Activity: Output the records, every one, exactly as given.

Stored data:
::::

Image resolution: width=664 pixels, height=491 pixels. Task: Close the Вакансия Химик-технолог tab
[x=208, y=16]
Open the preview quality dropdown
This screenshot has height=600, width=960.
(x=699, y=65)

::::

Answer box:
Image resolution: width=664 pixels, height=491 pixels. Task: Close the Вакансия Химик-технолог tab
[x=208, y=16]
Open the preview quality dropdown
This screenshot has height=600, width=960.
(x=699, y=65)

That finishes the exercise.